EXERCISE REQUIREMENTS: Return only those lines of the listing in which "agent" appears.

RECORD EXTRACTS:
╭──
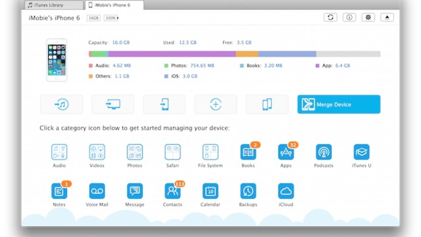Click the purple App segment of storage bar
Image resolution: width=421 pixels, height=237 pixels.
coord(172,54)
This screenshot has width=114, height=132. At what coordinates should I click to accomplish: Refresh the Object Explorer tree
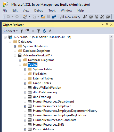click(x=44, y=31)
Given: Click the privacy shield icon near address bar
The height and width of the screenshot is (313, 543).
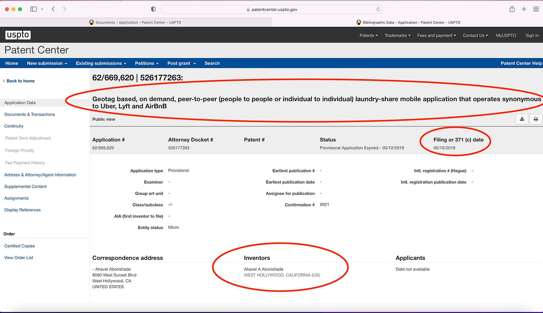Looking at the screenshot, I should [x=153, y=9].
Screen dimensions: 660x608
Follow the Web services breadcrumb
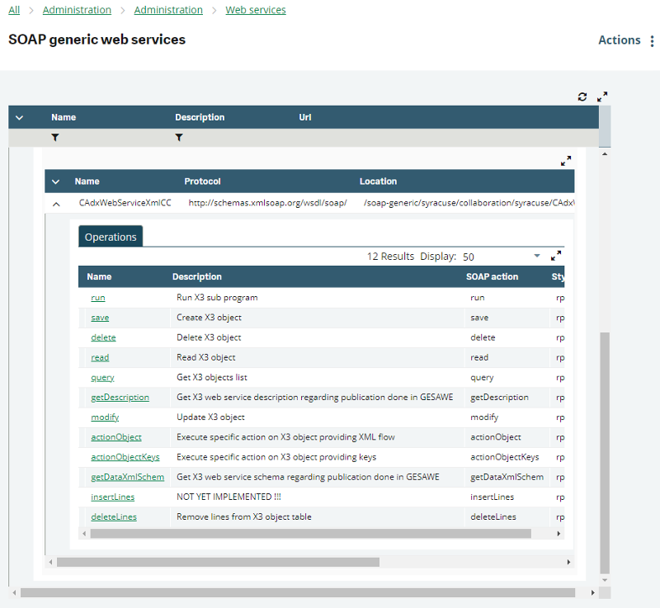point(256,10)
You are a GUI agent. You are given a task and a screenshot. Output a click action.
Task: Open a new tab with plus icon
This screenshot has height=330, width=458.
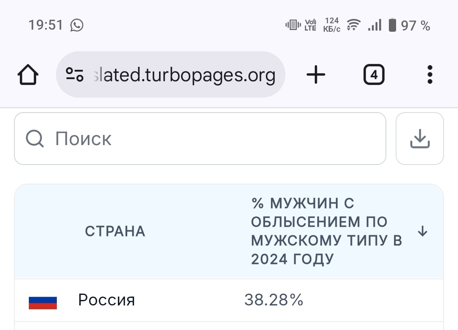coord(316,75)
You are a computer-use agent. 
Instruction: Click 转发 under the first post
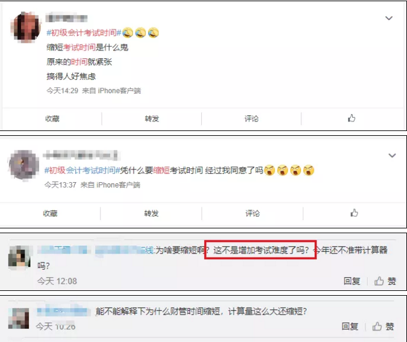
╰──
TASK ANSWER:
You are a GUI agent. You are given a task and a screenshot. Output a click action.
You are a computer-use agent. 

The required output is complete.